_EXERCISE_
Transcribe every one of the entries below word for word, leaving out the pictures.

* BEGIN DATA SHOWN *

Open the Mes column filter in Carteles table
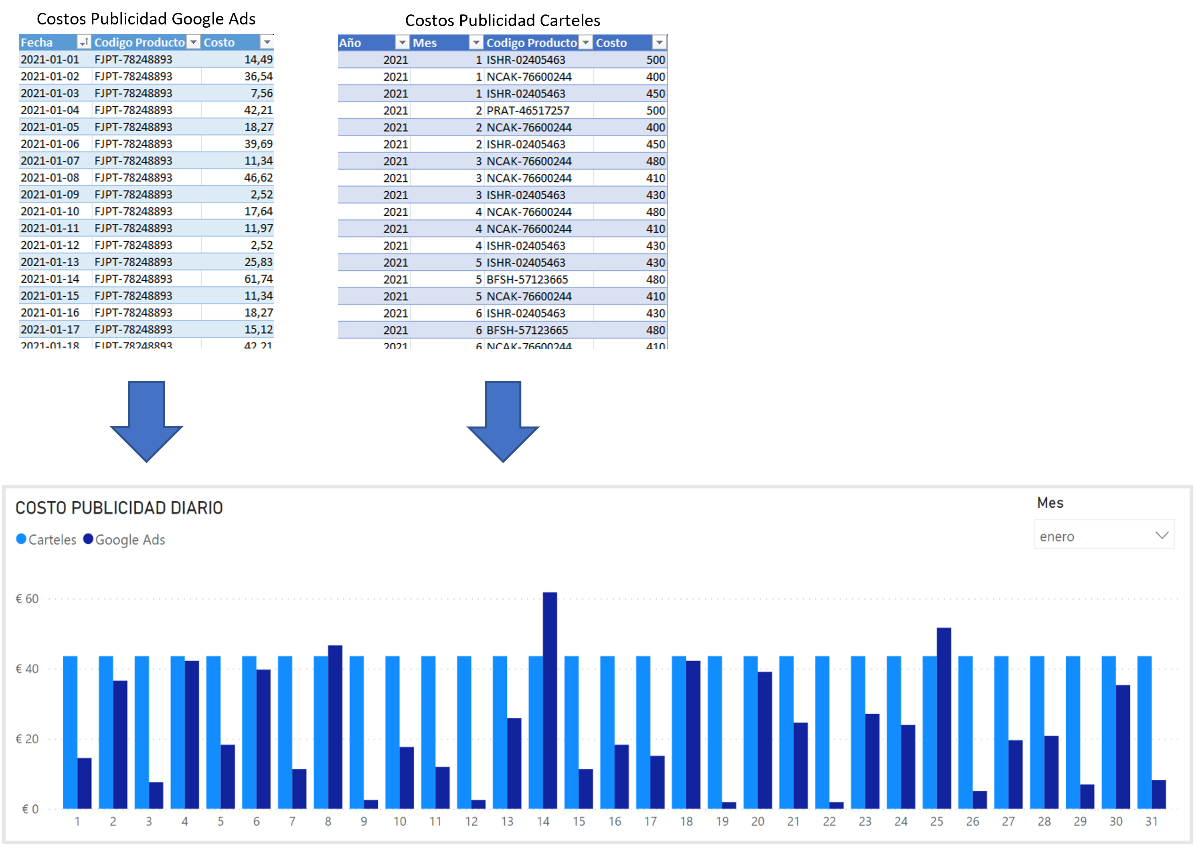The height and width of the screenshot is (851, 1196). (476, 42)
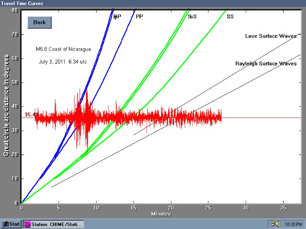Click the 10:30 PM taskbar clock

pos(292,224)
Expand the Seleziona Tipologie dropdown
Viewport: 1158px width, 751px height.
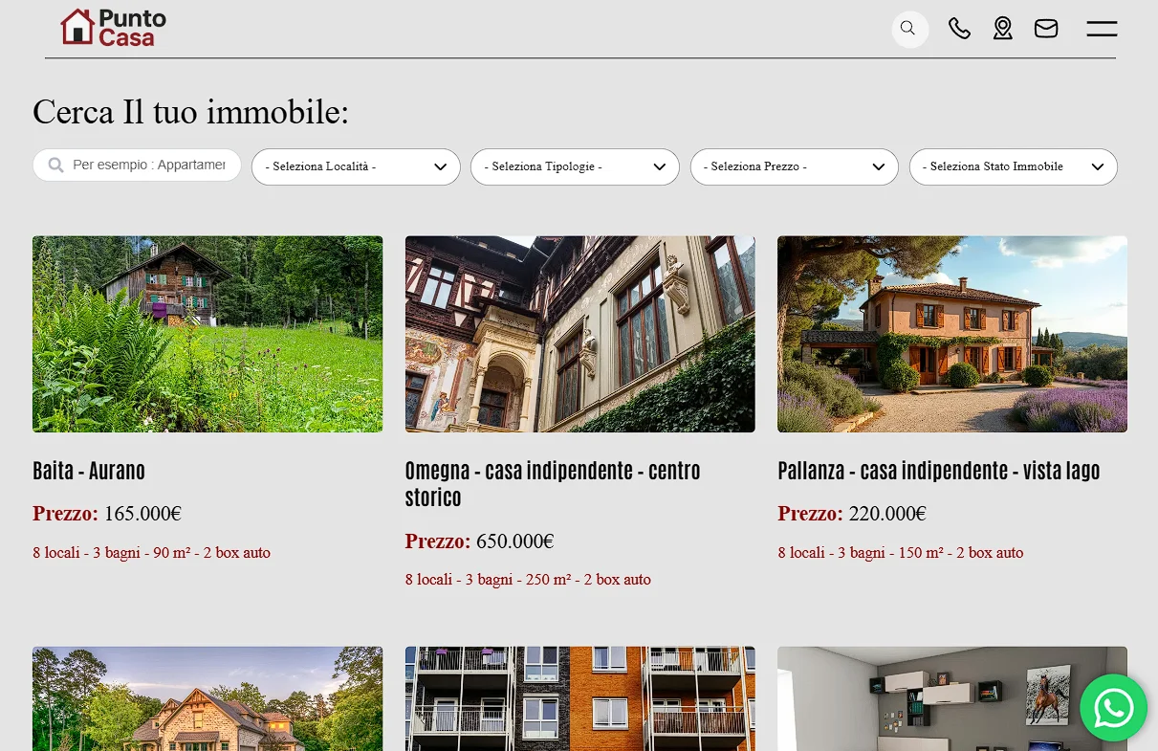pyautogui.click(x=574, y=166)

* END DATA SHOWN *

_THE RESULT_
Open the Mes column filter in Carteles table
The height and width of the screenshot is (851, 1196). (476, 42)
Click the 10:30 PM taskbar clock

pos(292,224)
Expand the Seleziona Tipologie dropdown
Viewport: 1158px width, 751px height.
pyautogui.click(x=574, y=166)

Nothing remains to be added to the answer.